The Court of Appeal set out paragraph 276B(v) (introducing [A]-[C]) as follows:
“[A] the applicant must not be in the UK in breach of immigration laws, [B] except that, where paragraph 39E of these Rules applies, any current period of overstaying will be disregarded.” [C] Any previous period of overstaying between periods of leave will also be disregarded where –
(a) the previous application was made before 24 November 2016 and within 28 days of the expiry of leave; or
(b) the further application was made on or after 24 November 2016 and paragraph 39E of these Rules applied.” [emphasis added].
Lord Justice Underhill stated that overstaying can only be ‘disregarded’ after the applicant has reached 10 years’ continuous lawful residence, e.g. where their section 3C leave expires after 10 years of continuous lawful residence, they become an overstayer, and then make an application for ILR within the 14-day grace period [33].
The difficulty lies in interpreting [C] which refers to disregarding periods of overstaying between periods of leave. Lord Justice Underhill goes on to treat this as a drafting error: “If element [C] is to have any effect it belongs in sub-paragraph [276B(i)(a)]” i.e. ‘continuous lawful residence’ [34]. Such pragmatism partially melts the freestanding nature of the requirements at 276B(i)-(v).

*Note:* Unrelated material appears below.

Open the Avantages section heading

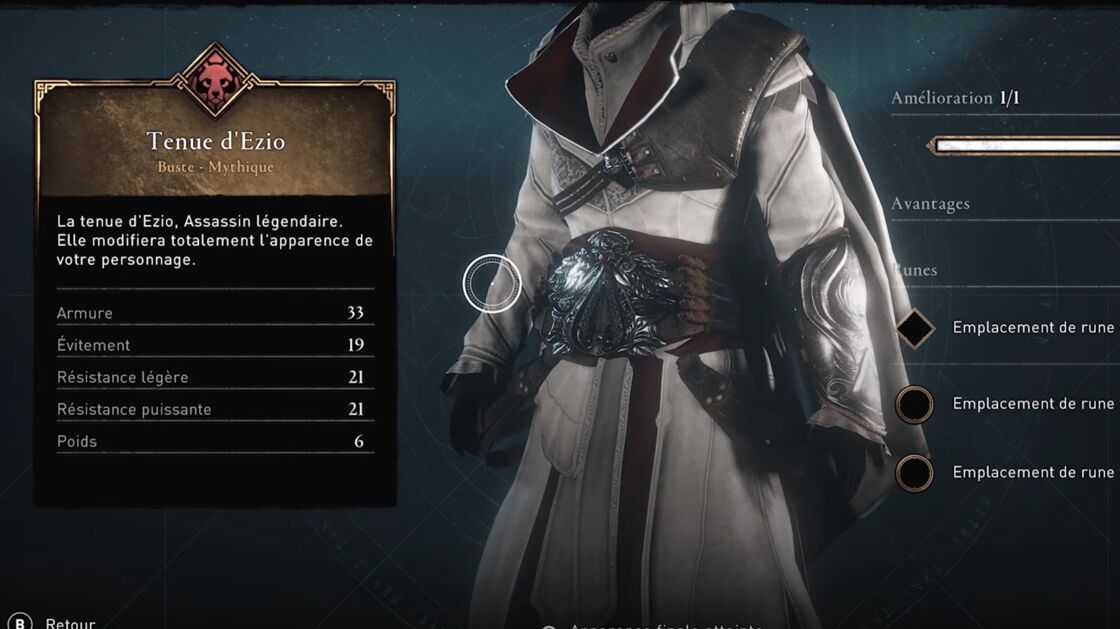930,204
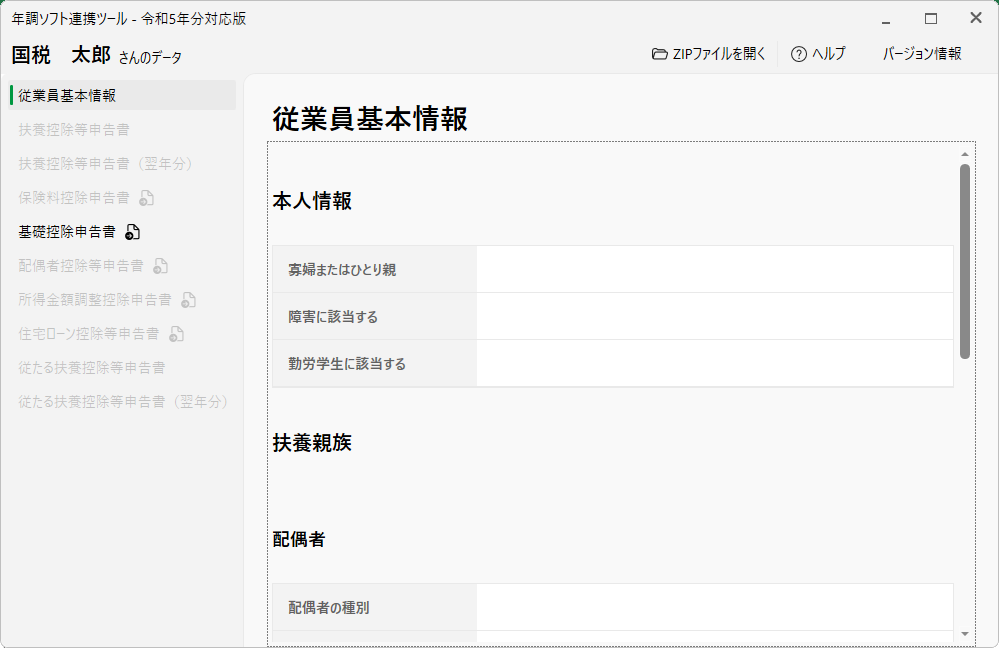The height and width of the screenshot is (648, 999).
Task: Click document icon beside 配偶者控除等申告書
Action: [x=160, y=266]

Underhill LJ ultimately decides that [C] in paragraph 276B(v) can qualify 276B(i)(a). This is reinforced by the Home Office’s Guidance on “Long Residence” [38]. It follows that the case of Masum Ahmed, which was concerned with past overstaying, was wrongly decided [40].
However, the Respondent argued that this did not assist the Appellants because their overstaying concerns current overstaying i.e. [B], not overstaying between periods of leave [43]. It was contended that these current periods of overstaying could only be disregarded in respect of breaches of immigration laws (276B(v)) and not continuous lawful residence (276B(i)(a)). This submission was accepted [44].

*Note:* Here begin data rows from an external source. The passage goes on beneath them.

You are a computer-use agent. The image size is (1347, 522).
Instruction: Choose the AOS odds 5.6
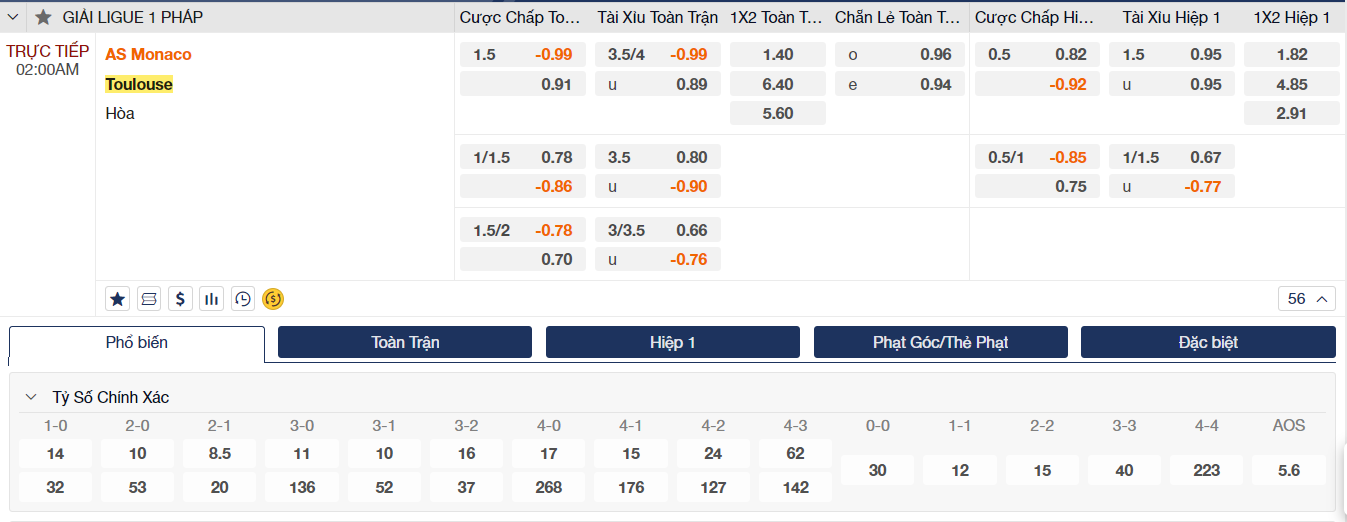coord(1289,470)
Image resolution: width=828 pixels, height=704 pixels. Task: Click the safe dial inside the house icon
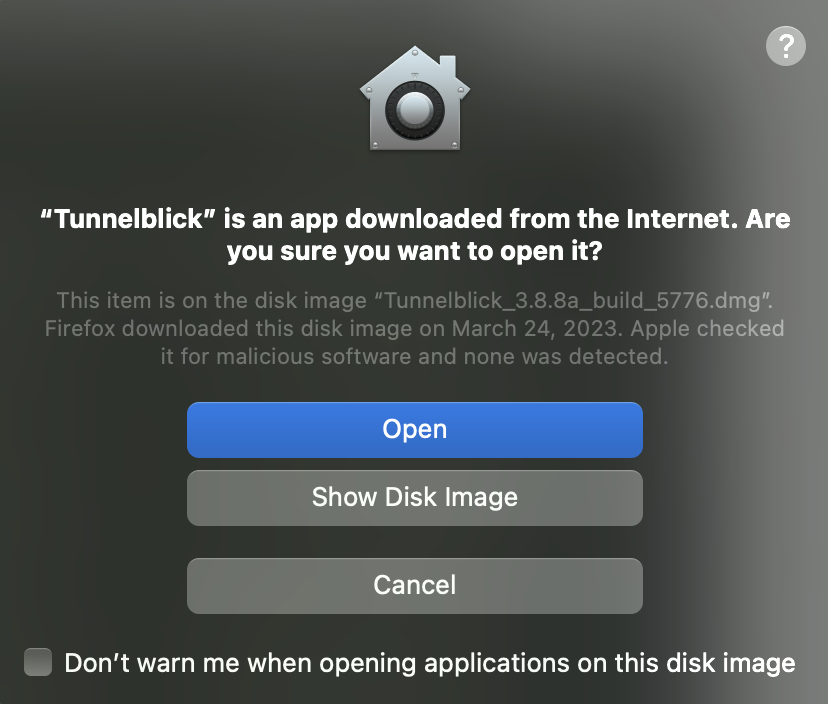[415, 110]
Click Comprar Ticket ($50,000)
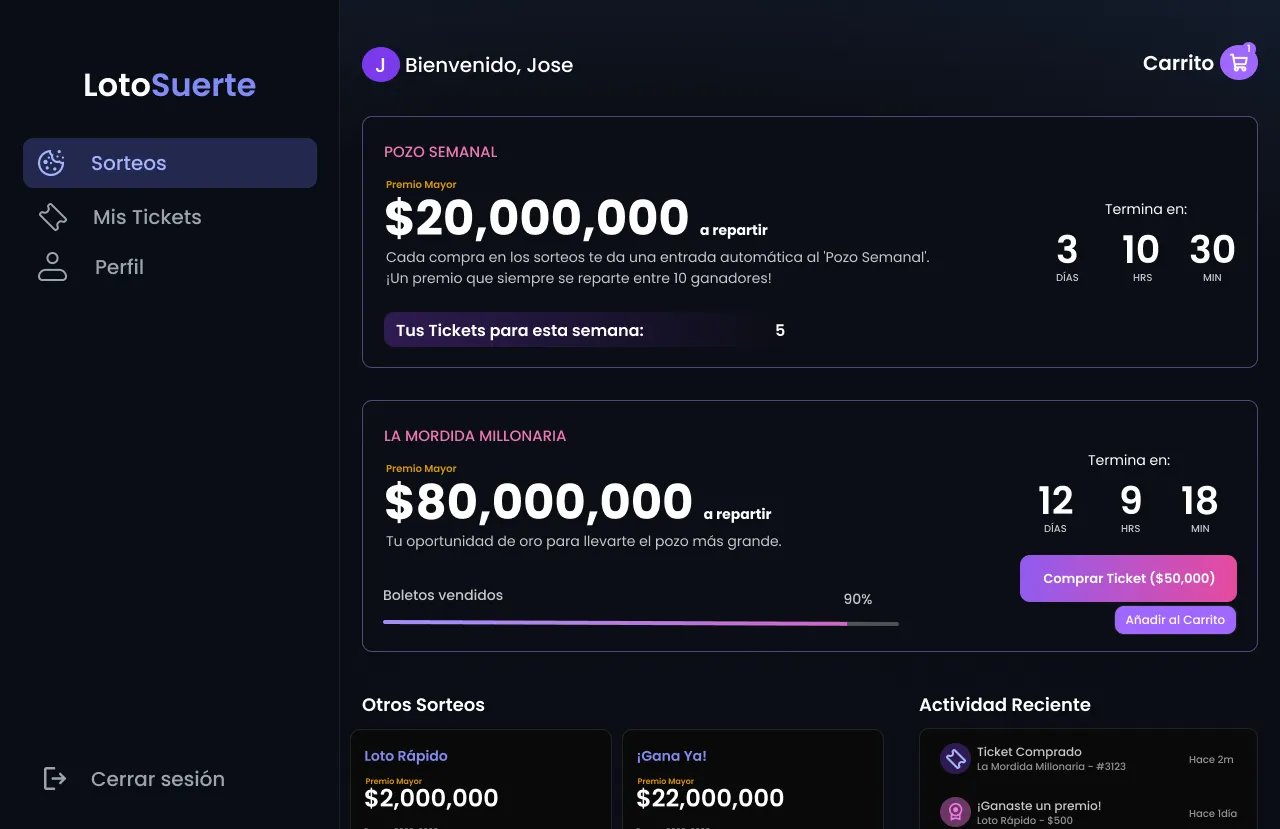Viewport: 1280px width, 829px height. pyautogui.click(x=1127, y=578)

In sum, the law is now in a better position in relation to ‘book-ended overstaying’. Where an applicant’s leave expires, they become an overstayer, and then make a successful application within the 14-day period, provided there are no other difficulties, they will be eligible for ILR.
The situation is less positive for ‘open-ended overstaying’ e.g. where a person’s leave expires after eight years’ continuous lawful residence, they become an overstayer, and then make an unsuccessful application which takes them passed the 10-year anniversary. Overstaying in this manner cannot be converted into lawful residence for the purposes of 276B(i)(a). Lord Justice Underhill provides substantive reasons as to why this should be the case, distinguishing between the two forms of overstaying, at paragraph 50.
Lord Justice Underhill provides detailed analysis but one cannot help but sympathise with McCombe LJ in the minority who perhaps makes the truest comment of all: ‘I think that there may be no solution other than to discard the present Rules and to start again’.